On Fri, May 20, 2011 at 4:01 PM, Bob Friesenhahn <
bfrie...@simple.dallas.tx.us> wrote:

> While I have not used the feature yet, I am told that Hg Queues offers
> fantastic import/merge capability as well.  Here are some pages which
> describe this feature:
>
> http://mercurial.selenic.com/wiki/MqExtension
> http://mercurial.selenic.com/wiki/MqTutorial


I assume it'd be good, because Hg and git are in some pretty stiff
competition, so Hg's got to have a good import/merge ability or they
wouldn't have survived upto today.

The only thing I can say is this: I've tested the git merge and hg abilities
about a year ago, based on the advice on the net and in a couple of books
about these systems and for the projects where I had the toughest time to
make sure any merge/sync op would not produce a plethora of regression
issues and other crap in the next test round, git came out on top. I seem to
recall it was by a nose-width, but I was looking for a system that was smart
enough to stop being 'smart' when it couldn't handle a three-way merge. Git
then (and now) meshes very nicely with my original visual diff workflow --
which I use to resolve to the markers == unresolved chunks spit out by git.
Since it was an often recurring job (and a nauseating one), I have figures
for this bugger: 4 hours per merge/sync on cvs (and svn), <= 1 hour for the
same on git. Those are numbers gathered from about a year using each, that's
why I don't have Hg numbers; it quickly dropped from our tests as we got
something (git) which did the job and no surprises.

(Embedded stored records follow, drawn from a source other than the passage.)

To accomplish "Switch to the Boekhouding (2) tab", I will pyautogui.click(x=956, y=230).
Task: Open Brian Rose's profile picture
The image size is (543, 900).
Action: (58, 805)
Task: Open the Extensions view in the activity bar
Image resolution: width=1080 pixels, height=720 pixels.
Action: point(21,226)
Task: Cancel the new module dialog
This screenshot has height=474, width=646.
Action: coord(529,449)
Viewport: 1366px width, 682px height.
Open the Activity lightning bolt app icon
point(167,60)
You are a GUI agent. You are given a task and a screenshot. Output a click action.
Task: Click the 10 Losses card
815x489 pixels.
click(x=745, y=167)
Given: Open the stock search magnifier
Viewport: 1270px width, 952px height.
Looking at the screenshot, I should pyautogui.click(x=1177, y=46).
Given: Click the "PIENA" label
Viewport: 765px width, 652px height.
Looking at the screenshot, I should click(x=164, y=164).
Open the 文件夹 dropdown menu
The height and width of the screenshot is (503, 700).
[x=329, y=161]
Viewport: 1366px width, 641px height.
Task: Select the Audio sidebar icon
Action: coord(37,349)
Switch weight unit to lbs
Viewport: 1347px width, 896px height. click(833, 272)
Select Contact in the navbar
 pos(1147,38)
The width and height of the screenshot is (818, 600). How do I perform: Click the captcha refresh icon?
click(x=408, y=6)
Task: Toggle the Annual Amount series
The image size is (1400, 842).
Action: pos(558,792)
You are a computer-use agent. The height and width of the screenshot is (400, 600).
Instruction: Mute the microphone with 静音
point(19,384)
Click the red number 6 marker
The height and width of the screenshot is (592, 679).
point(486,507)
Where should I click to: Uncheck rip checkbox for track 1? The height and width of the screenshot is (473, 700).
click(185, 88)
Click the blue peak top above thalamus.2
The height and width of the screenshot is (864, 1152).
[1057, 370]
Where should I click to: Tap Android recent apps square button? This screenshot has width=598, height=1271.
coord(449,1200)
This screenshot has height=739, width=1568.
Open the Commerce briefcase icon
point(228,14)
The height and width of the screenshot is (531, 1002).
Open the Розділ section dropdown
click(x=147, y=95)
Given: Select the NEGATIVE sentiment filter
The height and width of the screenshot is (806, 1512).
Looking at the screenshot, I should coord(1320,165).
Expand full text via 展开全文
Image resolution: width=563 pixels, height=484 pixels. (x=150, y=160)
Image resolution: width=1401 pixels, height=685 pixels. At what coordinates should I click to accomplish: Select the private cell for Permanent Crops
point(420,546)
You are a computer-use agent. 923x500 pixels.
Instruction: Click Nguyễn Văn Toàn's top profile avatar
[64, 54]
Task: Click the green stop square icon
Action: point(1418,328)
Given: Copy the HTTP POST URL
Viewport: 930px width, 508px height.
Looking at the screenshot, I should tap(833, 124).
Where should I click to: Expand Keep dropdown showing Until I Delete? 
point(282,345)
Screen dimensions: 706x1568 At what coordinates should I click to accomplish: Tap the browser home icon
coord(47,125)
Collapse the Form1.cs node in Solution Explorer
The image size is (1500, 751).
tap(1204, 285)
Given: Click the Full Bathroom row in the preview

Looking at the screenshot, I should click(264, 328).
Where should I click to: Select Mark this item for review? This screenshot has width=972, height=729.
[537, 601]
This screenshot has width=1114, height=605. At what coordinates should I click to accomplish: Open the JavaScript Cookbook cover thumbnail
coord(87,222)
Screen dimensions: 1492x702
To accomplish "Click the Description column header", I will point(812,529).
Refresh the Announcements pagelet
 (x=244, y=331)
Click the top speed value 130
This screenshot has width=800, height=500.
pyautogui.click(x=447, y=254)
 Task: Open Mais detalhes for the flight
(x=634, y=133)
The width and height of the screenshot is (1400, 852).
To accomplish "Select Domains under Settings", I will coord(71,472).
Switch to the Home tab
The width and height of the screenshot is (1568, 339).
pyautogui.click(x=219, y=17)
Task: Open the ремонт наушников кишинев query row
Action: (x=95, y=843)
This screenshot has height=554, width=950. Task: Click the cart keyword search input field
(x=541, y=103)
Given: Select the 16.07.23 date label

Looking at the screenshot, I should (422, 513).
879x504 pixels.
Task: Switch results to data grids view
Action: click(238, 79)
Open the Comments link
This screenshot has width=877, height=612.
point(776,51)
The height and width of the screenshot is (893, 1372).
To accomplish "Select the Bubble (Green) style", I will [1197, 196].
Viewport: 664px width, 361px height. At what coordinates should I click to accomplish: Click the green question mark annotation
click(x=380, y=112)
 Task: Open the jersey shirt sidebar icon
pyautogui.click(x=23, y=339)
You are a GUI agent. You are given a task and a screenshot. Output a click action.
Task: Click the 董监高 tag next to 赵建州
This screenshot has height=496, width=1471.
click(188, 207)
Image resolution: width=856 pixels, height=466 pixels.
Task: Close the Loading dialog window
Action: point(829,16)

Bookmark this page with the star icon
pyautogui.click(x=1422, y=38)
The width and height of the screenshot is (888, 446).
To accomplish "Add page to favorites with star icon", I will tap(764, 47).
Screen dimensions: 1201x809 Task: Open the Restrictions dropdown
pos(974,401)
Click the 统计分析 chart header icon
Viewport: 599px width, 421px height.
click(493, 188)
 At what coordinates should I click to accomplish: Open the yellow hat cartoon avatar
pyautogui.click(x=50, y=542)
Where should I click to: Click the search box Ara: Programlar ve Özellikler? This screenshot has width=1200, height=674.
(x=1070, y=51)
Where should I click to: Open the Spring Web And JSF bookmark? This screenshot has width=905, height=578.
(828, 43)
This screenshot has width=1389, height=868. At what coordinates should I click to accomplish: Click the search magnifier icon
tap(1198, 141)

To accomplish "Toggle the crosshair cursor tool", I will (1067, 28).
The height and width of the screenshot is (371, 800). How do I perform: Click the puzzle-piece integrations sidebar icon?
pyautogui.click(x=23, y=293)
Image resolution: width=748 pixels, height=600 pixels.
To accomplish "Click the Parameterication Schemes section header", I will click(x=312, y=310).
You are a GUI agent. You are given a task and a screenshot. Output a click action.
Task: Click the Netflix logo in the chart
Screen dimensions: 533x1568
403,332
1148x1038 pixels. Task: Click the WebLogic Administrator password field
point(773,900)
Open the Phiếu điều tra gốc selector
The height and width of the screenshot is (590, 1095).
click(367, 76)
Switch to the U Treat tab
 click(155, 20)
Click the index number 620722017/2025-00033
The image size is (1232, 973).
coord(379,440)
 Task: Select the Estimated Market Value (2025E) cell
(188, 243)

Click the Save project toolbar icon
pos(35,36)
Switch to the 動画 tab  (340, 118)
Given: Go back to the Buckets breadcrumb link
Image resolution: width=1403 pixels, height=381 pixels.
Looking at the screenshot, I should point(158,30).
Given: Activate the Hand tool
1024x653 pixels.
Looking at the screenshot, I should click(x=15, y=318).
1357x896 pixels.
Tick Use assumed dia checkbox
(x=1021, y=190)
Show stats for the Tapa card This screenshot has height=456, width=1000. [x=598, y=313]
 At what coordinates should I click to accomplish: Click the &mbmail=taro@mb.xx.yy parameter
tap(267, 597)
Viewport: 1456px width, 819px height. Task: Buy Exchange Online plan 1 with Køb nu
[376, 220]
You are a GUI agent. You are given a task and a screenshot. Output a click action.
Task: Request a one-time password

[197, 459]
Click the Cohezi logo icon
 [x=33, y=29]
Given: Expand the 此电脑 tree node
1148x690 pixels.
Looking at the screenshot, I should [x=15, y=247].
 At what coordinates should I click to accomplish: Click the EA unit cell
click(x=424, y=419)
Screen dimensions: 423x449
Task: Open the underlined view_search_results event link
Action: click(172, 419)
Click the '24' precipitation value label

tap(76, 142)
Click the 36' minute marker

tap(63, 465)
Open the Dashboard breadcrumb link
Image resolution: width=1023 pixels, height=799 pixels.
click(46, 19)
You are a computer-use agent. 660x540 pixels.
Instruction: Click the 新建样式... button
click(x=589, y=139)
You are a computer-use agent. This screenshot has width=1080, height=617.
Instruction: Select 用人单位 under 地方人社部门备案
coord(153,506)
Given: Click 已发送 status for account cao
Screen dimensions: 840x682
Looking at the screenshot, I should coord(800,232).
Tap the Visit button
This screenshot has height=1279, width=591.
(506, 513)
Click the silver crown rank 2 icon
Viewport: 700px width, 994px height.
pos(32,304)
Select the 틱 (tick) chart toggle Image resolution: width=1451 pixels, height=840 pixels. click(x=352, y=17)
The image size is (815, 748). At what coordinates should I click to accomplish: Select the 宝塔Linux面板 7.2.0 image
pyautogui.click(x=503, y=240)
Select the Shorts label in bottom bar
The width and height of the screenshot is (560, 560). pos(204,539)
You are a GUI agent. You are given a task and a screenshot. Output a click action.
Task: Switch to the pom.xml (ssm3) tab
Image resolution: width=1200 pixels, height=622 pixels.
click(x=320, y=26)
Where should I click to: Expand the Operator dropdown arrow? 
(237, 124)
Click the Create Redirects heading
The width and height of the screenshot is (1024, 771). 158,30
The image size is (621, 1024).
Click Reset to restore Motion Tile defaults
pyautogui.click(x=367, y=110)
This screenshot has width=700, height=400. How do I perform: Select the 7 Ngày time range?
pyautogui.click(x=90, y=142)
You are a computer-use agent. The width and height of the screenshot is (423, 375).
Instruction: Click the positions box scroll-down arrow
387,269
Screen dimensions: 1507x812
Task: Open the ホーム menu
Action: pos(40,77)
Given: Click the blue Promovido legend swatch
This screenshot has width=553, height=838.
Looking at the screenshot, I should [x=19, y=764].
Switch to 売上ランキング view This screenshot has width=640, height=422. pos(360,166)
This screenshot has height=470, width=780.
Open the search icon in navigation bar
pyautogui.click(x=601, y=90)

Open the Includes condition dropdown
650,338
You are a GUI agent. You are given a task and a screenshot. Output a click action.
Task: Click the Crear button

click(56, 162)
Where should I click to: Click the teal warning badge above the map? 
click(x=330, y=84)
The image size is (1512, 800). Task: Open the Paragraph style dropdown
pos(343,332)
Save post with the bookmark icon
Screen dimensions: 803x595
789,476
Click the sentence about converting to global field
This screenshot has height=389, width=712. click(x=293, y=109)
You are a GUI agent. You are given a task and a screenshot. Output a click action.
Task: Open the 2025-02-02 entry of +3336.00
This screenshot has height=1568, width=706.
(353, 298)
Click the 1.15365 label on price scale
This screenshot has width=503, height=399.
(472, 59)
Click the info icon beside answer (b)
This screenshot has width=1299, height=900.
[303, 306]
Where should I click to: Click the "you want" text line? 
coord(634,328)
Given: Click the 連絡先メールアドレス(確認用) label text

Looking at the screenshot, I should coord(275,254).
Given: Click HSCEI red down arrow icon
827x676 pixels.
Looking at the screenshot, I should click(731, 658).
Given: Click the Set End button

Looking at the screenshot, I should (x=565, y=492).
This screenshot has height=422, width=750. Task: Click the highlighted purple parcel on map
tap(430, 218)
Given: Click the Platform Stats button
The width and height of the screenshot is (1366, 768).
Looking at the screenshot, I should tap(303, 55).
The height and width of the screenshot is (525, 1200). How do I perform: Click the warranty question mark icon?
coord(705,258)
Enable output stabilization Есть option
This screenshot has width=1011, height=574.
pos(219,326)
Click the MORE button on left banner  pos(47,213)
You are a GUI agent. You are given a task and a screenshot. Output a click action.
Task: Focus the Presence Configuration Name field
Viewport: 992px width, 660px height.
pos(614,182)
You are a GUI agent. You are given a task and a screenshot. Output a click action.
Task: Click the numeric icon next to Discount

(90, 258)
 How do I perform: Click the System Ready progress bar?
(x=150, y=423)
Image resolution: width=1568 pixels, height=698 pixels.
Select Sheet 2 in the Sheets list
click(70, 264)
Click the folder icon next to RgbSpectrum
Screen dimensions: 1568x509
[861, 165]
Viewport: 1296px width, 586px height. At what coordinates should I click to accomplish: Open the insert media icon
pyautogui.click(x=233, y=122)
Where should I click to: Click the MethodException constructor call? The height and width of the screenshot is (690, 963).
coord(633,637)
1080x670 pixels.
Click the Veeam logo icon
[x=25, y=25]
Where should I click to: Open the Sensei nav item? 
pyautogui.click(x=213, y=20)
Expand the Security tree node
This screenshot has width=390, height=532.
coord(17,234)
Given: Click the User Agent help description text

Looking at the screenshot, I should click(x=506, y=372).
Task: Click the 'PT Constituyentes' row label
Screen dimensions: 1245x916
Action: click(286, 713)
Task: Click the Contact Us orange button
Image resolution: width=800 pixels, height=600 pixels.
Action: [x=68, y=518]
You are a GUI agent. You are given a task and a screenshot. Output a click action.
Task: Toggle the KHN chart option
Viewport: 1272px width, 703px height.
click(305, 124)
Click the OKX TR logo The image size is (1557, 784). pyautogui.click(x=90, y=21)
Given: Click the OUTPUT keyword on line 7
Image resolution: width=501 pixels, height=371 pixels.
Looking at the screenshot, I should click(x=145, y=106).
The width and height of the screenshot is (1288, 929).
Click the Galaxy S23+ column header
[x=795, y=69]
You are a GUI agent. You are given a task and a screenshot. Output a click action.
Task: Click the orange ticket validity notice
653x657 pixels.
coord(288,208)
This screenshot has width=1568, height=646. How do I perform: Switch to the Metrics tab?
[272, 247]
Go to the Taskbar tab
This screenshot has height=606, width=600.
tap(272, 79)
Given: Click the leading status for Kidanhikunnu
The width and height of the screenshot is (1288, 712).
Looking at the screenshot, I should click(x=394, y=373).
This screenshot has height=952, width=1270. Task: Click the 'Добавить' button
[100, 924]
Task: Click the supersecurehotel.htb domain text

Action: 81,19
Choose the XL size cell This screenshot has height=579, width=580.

>https://github.com/mootools/mootools-core/network<https://github.com/mootools/mootools-core/network>
 >Just look at the pretty pictures. ;-)

>
> This looks pretty neat.  I assume that it works if all cloned repositories
> are hosted by github so activity can be tracked.


Yep, of course.
Since OpenEXR is OSS, you can host it there for free; if you want to do your
own flavor off it (a clone / branch), you can do so at ease.
Their ticketing system was crap a year ago, but that's improved enormously
and integrated well with features such a commenting on the visual diffs
(click on node in network graph or go to commit URL straight away: click on
line number to add comment which is transmitted to submitter of commit; from
there you can discuss. Commits can be linked up to tickets in the commit
comments, tickets and docs can link to commits, so you can create arbitrary
ticket/commit/comment/doc graphs. (graphs, not graphics ;-) )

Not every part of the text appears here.